• _Assigned task_:
Within this material, find every line where the string "computer" appears, and copy it out.

• _Provided records_:

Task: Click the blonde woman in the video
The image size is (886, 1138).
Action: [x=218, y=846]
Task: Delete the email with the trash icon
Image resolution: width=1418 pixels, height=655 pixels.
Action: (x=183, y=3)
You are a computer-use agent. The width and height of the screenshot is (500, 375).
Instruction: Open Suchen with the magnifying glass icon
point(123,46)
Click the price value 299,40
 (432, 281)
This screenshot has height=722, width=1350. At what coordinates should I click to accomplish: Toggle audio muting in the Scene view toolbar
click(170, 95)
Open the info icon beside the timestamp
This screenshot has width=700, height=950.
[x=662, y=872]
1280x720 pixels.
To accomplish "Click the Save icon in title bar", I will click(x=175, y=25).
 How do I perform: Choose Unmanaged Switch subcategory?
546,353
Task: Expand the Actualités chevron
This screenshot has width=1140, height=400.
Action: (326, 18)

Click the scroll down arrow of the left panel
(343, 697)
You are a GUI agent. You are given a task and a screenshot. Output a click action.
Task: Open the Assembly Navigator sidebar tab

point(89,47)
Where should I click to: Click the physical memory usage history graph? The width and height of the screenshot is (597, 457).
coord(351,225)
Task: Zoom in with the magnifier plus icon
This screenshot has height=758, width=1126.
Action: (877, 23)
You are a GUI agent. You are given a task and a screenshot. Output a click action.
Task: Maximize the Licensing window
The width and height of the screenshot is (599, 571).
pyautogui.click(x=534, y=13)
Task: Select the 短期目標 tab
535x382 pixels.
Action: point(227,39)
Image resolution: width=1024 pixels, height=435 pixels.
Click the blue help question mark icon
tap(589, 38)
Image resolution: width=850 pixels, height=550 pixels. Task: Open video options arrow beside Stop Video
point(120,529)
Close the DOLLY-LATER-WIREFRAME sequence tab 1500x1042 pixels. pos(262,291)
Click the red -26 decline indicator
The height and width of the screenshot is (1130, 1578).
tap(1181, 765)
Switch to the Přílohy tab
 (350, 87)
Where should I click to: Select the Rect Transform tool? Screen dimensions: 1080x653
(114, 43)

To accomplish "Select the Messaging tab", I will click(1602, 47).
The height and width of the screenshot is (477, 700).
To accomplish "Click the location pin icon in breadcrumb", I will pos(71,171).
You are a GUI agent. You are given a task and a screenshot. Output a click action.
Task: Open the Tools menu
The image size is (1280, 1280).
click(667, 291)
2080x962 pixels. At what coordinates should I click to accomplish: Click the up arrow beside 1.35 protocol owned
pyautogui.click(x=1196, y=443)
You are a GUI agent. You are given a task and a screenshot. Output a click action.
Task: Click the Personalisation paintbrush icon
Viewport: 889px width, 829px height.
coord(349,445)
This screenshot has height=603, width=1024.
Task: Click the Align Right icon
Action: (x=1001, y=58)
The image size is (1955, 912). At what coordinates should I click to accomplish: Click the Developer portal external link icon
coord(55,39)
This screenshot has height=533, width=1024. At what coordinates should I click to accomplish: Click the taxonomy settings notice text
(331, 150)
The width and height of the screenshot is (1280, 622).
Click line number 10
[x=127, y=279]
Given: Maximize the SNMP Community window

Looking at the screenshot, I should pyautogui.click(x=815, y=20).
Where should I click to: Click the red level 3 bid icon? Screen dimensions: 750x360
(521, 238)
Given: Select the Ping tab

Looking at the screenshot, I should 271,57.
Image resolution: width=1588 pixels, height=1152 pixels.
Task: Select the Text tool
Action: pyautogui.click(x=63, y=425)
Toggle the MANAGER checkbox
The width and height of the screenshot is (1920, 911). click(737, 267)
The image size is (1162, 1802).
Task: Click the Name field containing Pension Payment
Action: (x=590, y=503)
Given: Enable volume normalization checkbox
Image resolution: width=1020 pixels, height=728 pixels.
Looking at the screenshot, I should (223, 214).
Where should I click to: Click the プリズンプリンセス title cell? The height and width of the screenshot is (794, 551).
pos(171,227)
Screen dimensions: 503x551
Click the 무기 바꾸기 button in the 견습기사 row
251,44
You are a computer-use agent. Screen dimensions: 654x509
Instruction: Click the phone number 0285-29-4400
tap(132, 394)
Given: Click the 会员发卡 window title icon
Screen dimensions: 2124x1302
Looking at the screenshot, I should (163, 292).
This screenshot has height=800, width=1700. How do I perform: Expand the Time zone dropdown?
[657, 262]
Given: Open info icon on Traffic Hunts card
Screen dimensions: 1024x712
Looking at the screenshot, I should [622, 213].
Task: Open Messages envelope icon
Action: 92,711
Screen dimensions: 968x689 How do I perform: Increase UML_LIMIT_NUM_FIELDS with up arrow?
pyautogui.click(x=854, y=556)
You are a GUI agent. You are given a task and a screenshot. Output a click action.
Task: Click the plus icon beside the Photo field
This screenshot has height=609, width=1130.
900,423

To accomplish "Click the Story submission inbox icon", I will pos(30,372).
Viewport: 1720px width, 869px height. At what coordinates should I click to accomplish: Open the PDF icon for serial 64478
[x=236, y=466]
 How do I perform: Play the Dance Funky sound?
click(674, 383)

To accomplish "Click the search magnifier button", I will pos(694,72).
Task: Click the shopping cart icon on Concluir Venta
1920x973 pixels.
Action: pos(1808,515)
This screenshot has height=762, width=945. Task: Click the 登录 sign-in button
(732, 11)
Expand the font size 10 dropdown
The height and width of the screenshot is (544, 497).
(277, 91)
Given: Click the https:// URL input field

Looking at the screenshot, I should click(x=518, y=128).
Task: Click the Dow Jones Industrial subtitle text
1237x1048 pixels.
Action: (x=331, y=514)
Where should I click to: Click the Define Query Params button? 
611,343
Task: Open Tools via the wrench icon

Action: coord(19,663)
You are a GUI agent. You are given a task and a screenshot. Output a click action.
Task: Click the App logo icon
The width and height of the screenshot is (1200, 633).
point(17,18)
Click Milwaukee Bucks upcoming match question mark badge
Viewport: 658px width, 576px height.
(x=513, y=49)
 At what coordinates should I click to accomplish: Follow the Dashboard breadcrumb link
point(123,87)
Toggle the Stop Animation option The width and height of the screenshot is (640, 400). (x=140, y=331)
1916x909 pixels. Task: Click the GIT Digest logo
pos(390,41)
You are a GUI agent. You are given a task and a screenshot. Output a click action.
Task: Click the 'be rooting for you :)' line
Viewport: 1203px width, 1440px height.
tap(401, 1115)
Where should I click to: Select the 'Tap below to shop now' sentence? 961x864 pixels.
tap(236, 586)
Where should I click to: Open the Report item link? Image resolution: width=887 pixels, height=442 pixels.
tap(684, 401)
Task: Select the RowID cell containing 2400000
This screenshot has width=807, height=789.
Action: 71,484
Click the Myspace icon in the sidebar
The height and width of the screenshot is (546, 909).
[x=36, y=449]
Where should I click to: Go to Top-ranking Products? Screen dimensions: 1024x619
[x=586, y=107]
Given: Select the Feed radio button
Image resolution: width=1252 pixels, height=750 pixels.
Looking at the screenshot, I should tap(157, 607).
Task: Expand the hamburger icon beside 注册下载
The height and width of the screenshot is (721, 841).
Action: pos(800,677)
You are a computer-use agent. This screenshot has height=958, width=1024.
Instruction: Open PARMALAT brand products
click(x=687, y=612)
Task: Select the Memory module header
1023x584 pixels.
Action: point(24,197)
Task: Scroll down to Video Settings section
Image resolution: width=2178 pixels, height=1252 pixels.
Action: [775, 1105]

• _Completed exercise_:
You are a computer-use agent. The width and height of the screenshot is (500, 375).
You are a computer-use agent. Screen dimensions: 654x509
You are a computer-use agent. This screenshot has height=958, width=1024.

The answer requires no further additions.